TASK OBJECTIVE
Print the data that follows exactly as it stands, from its first line through the line containing "Saldi di Fine Stagione (457, 2482)", and stop there.

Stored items
+++

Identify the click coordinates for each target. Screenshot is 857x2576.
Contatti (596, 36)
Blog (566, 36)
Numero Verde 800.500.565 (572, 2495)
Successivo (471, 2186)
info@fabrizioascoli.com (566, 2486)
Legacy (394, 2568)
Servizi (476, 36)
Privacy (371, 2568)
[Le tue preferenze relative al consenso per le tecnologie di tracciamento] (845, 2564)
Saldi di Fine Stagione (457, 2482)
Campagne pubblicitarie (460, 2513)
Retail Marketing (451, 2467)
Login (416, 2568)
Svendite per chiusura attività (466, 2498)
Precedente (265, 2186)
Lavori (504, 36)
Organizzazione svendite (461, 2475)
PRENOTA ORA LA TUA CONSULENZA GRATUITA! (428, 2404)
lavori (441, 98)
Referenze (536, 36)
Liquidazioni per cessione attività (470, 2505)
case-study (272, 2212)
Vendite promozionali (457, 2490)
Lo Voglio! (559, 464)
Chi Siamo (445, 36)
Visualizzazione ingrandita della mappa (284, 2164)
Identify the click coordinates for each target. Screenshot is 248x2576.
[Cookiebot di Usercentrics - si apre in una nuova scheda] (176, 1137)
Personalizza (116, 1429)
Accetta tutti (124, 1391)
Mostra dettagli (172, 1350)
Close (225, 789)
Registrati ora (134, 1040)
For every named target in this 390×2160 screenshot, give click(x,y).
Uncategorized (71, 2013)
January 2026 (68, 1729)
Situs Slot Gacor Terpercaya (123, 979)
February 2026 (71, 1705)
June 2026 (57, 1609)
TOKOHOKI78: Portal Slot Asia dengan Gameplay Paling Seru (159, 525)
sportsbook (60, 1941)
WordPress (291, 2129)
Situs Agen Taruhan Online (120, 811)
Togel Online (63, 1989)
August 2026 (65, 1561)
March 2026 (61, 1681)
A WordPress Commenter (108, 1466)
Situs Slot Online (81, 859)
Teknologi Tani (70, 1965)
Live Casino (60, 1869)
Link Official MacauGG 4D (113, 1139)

+++

EXERCISE RESULT
Identify the click coordinates for each target. Screenshot is 857x2576.
Contatti (596, 36)
Blog (566, 36)
Numero Verde 800.500.565 (572, 2495)
Successivo (471, 2186)
info@fabrizioascoli.com (566, 2486)
Legacy (394, 2568)
Servizi (476, 36)
Privacy (371, 2568)
[Le tue preferenze relative al consenso per le tecnologie di tracciamento] (845, 2564)
Saldi di Fine Stagione (457, 2482)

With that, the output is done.